This 57-year-old woman has been having intermittent headaches since age 12. Her headaches would occur in bouts lasting anywhere from a few days to a couple of weeks. She’s had periods of up to a year without any headaches. Her latest period of daily headaches has been the longest – it has lasted almost 4 weeks and was still ongoing. Her headaches were left-sided and localized to the temple. The pain was very severe in intensity (9 on a 1 to 10 scale), sharp and stabbing in character. The pain lasted only a second but occurred 1-2 times an hour. She was having difficulty working as her work involved being in a videoconference all day long. She had no associated tearing, nasal congestion, nausea, or sensitivity to light or noise. She was taking 400 to 800 mg of ibuprofen with modest relief. During one of her previous bouts, she had tried gabapentin, 100 mg three times a day, which helped initially, but then became ineffective and she stopped it.

As is the case with all rare conditions, controlled treatment trials are very difficult to do. Anecdotally though, indomethacin, a strong anti-inflammatory drug, seems to be very effective.
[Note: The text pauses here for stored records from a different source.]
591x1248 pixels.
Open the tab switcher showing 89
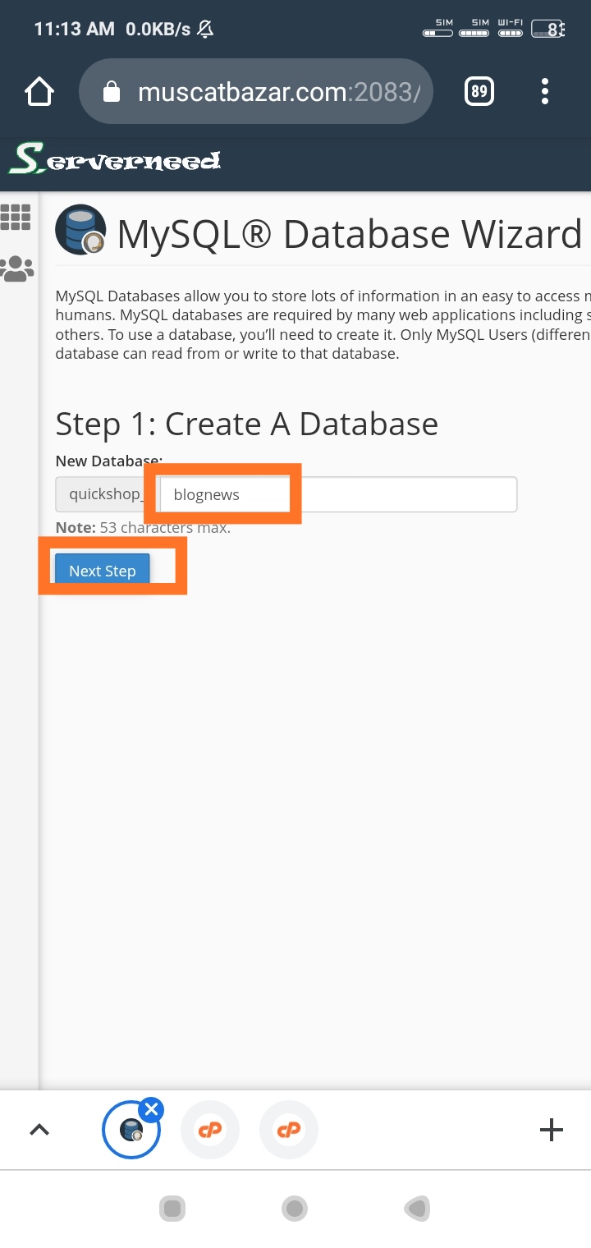tap(479, 91)
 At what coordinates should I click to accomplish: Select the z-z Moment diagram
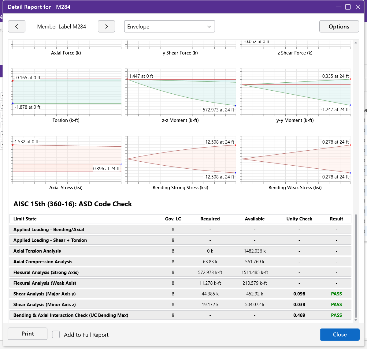click(x=181, y=92)
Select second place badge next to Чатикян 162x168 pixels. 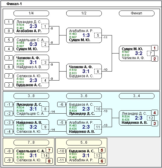[154, 59]
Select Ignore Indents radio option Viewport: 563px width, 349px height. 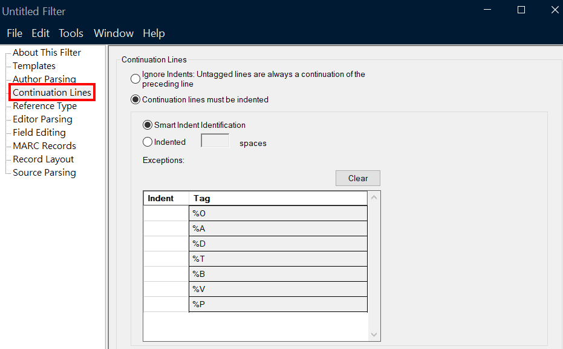tap(135, 79)
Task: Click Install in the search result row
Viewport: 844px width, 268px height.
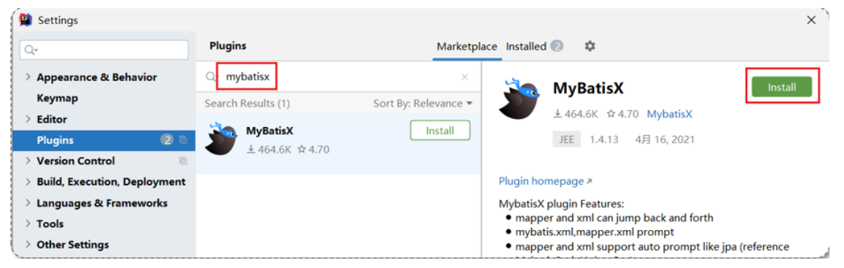Action: click(439, 131)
Gabapentin, which the patient tried in a small dose, has been also reported to help. I prescribed indomethacin as her first treatment.
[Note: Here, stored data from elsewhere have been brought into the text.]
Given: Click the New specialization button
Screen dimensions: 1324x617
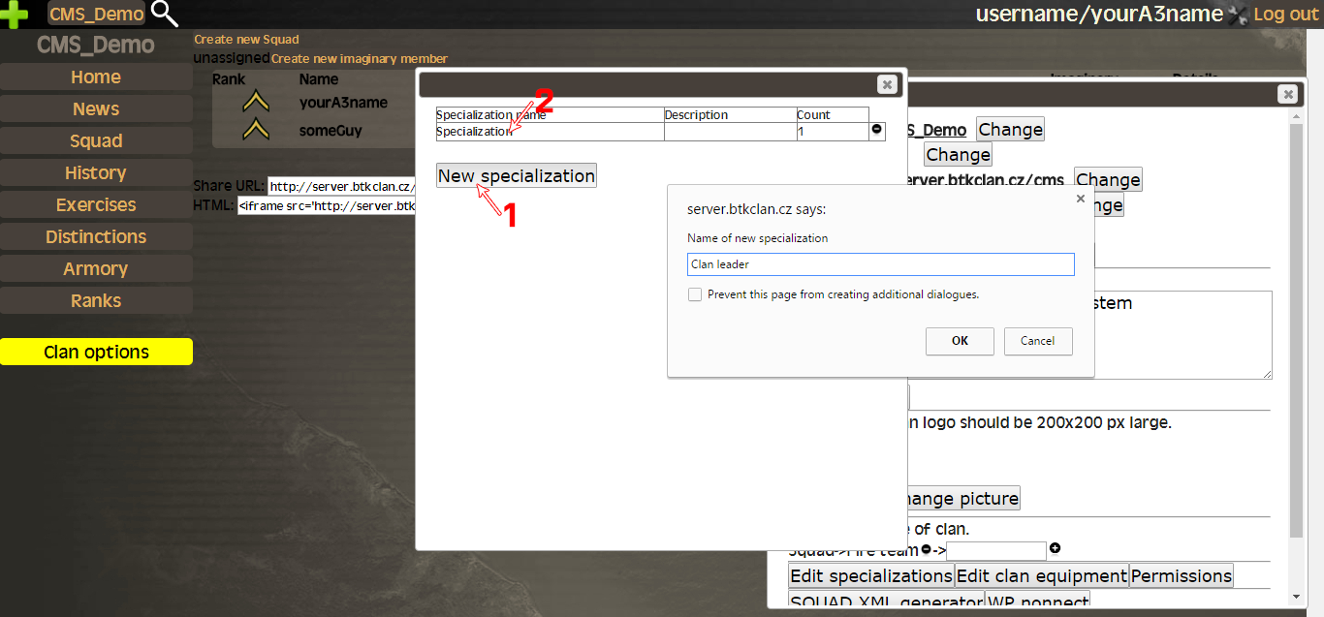Looking at the screenshot, I should [x=516, y=175].
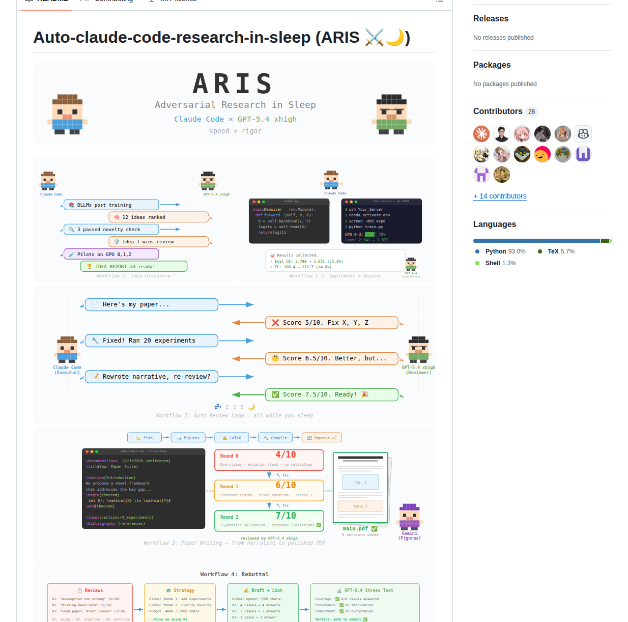Open the orange starburst contributor avatar
Screen dimensions: 628x622
(481, 133)
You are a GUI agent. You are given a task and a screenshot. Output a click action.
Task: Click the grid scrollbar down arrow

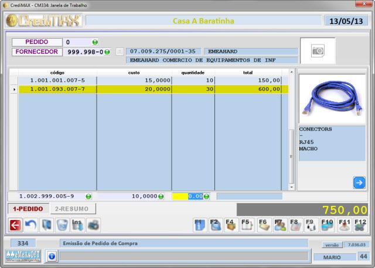point(292,187)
If headaches persist or if indomethacin causes stomach upset or other side effects, I will start her on gabapentin, 300 mg three times a day. There are two other rare indomethacin-sensitive headache types – hemicrania continua and chronic paroxysmal hemicrania. A few reports suggested that an herbal supplement, Boswellia can be effective for patients who cannot tolerate indomethacin. After that, another reasonable option would be to try Botox injections. Botox has been reported to help hemicrania continua, chronic paroxysmal hemicrania, cluster, and other types of headaches. Because the area where she experiences pain is small and circumscribed, she will need a very small amount of Botox, making it relatively inexpensive.